══ Data for analysis

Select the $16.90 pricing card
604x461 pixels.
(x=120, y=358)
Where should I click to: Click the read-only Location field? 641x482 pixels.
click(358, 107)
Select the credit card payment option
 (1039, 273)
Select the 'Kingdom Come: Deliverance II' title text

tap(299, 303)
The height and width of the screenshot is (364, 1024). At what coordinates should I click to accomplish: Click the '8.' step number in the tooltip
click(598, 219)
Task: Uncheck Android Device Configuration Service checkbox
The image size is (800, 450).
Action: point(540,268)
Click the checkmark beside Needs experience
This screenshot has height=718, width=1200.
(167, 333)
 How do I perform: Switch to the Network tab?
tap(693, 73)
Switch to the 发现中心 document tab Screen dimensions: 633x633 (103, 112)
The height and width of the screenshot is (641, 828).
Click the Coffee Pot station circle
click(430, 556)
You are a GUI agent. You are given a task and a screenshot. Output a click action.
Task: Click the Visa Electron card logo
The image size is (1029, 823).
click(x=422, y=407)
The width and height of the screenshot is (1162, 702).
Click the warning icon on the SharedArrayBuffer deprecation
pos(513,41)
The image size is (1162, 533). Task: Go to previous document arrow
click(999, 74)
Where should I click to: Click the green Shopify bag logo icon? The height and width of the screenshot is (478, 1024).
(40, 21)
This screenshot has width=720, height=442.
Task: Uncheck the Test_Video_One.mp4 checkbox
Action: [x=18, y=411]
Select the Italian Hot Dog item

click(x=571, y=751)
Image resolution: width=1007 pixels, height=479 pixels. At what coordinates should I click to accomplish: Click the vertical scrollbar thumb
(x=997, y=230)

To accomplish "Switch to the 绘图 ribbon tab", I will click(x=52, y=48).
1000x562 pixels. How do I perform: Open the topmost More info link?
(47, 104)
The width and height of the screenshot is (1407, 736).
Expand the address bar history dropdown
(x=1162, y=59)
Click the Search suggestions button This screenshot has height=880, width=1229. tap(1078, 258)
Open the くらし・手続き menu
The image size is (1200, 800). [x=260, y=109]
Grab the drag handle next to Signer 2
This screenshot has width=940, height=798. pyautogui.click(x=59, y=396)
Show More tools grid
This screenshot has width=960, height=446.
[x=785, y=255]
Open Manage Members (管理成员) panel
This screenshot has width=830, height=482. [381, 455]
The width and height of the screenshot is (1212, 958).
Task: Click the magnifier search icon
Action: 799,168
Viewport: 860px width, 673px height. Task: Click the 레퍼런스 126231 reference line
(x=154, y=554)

════

Requirement
Return the records in full, exactly as they read.

Finished exercise
Select the $16.90 pricing card
604x461 pixels.
(x=120, y=358)
Where should I click to: Click the read-only Location field? 641x482 pixels.
click(358, 107)
Select the credit card payment option
 (1039, 273)
Select the 'Kingdom Come: Deliverance II' title text

tap(299, 303)
The height and width of the screenshot is (364, 1024). At what coordinates should I click to accomplish: Click the '8.' step number in the tooltip
click(598, 219)
Task: Uncheck Android Device Configuration Service checkbox
The image size is (800, 450).
Action: point(540,268)
Click the checkmark beside Needs experience
This screenshot has height=718, width=1200.
(167, 333)
 How do I perform: Switch to the Network tab?
tap(693, 73)
Switch to the 发现中心 document tab Screen dimensions: 633x633 (103, 112)
The height and width of the screenshot is (641, 828).
Click the Coffee Pot station circle
click(430, 556)
You are a GUI agent. You are given a task and a screenshot. Output a click action.
Task: Click the Visa Electron card logo
The image size is (1029, 823).
click(x=422, y=407)
The width and height of the screenshot is (1162, 702).
Click the warning icon on the SharedArrayBuffer deprecation
pos(513,41)
The image size is (1162, 533). Task: Go to previous document arrow
click(999, 74)
Where should I click to: Click the green Shopify bag logo icon? The height and width of the screenshot is (478, 1024).
(40, 21)
This screenshot has width=720, height=442.
Task: Uncheck the Test_Video_One.mp4 checkbox
Action: [x=18, y=411]
Select the Italian Hot Dog item

click(x=571, y=751)
Image resolution: width=1007 pixels, height=479 pixels. At what coordinates should I click to accomplish: Click the vertical scrollbar thumb
(x=997, y=230)

To accomplish "Switch to the 绘图 ribbon tab", I will click(x=52, y=48).
1000x562 pixels. How do I perform: Open the topmost More info link?
(47, 104)
The width and height of the screenshot is (1407, 736).
Expand the address bar history dropdown
(x=1162, y=59)
Click the Search suggestions button This screenshot has height=880, width=1229. tap(1078, 258)
Open the くらし・手続き menu
The image size is (1200, 800). [x=260, y=109]
Grab the drag handle next to Signer 2
This screenshot has width=940, height=798. pyautogui.click(x=59, y=396)
Show More tools grid
This screenshot has width=960, height=446.
[x=785, y=255]
Open Manage Members (管理成员) panel
This screenshot has width=830, height=482. [381, 455]
The width and height of the screenshot is (1212, 958).
Task: Click the magnifier search icon
Action: 799,168
Viewport: 860px width, 673px height. Task: Click the 레퍼런스 126231 reference line
(x=154, y=554)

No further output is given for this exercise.